My friend was at the surface working with a student, and overheard Stevanov and his buddy taking about their regulators breathing hard.
Subsequent to that, they decended. His dive buddy told me he was at 44 feet and was having equalization issues, Stevanov was at the bottom. Several people saw him going hand over first io one of the lines. One instructor told me he was going up "really fast."
His dive buddy followed him up, and as they surfaced Stevanov inflated his bcd and then rolled over into the water. His buddy called for help, and began towing him to the stairs. Several people told me the lifeguards did not react.
Divers took him from the water and began doing CPR. The lifeguards didn't go and get there AED. Divers continued doing CPR until the ambulance arrived.
(All the above is based on what people told me, so take that for what it's worth)
I went over to the water when I heard the ambulance, and they quickly loaded him and departed.
Afterwards, another diver and I were talking to the buddy, and I realized he was in shock. We got the buddy on ow, called for ems, etc and when the ambulance came back for the buddy, they told me that Stevanov had been revived at the ER, and was being airlifted to Albuquerque.
I saw the buddy later, after he was released from the hospital (he was ok).
I'm sad to hear that he didn't make it.
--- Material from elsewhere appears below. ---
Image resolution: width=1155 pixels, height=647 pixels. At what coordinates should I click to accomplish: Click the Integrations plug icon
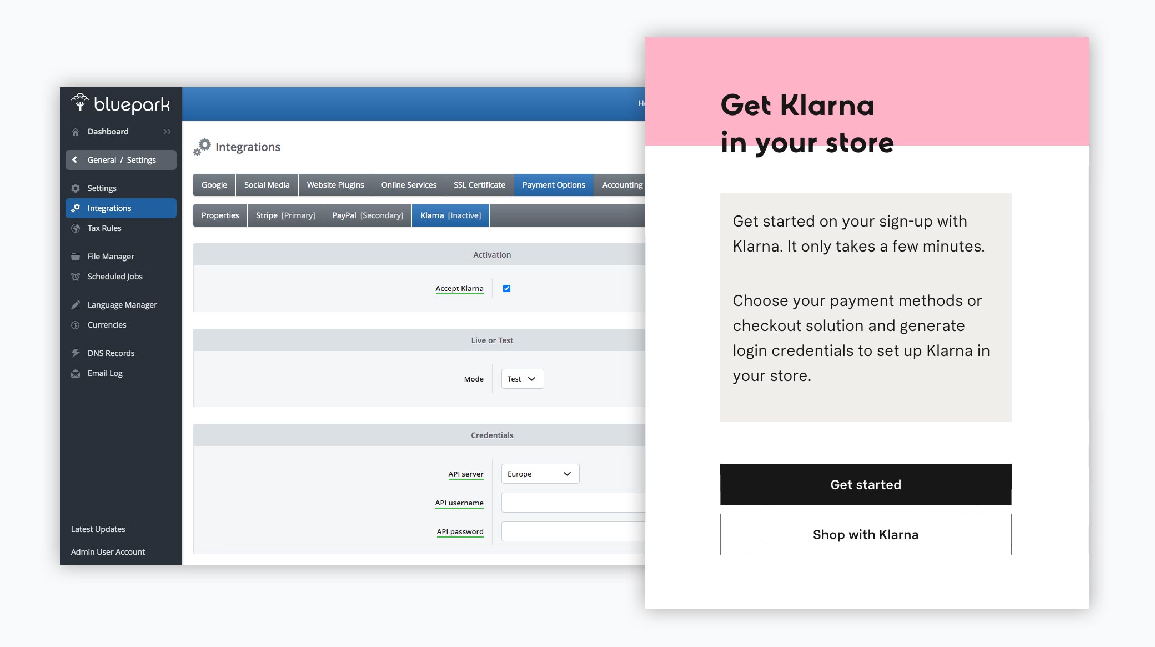click(x=76, y=208)
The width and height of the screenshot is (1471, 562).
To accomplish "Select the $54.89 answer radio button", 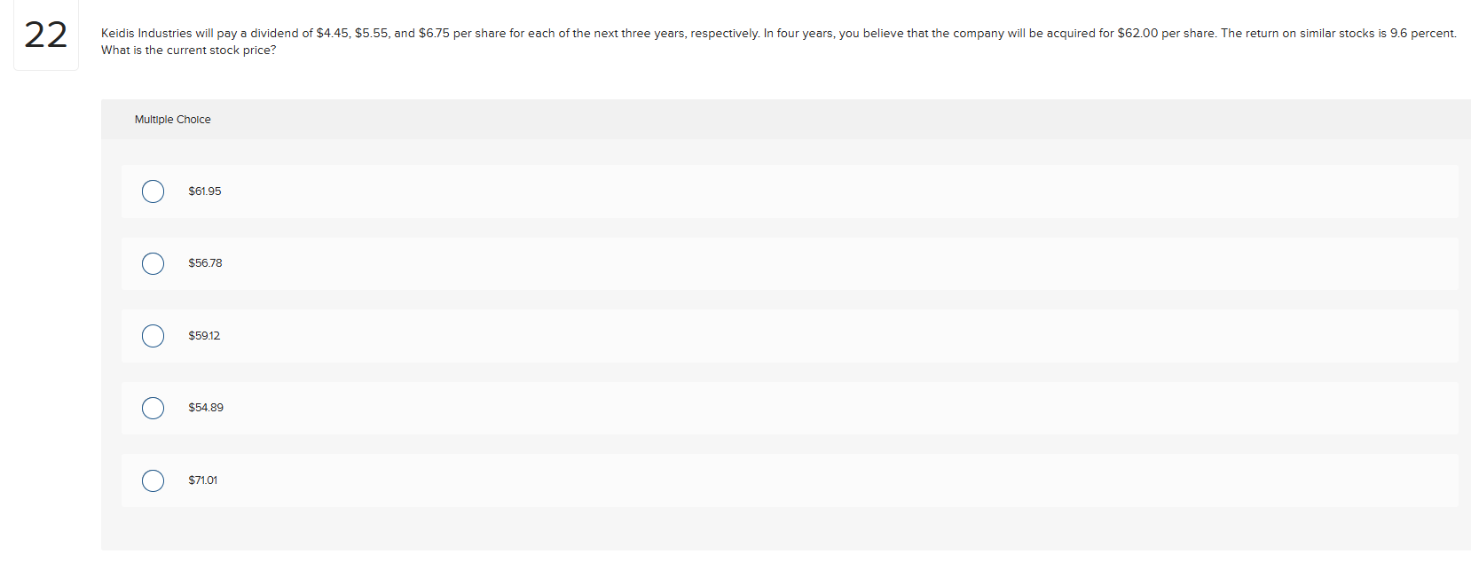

I don't know if am aed would have made a difference, but for those of you who dive blue hole, take a minute and put eyes on that aed.
From what I gathered, it's a volunteer ems service, and a BLS ambulance so an aed is going to be more critical than it would be in other places with stronger ems systems (but really an aed so much more effective than CPR, and even if you haven't every used one, they have instructions, and they tell you what to do so you can use one without any experience).
This doesn't make any sense, but that's what it says.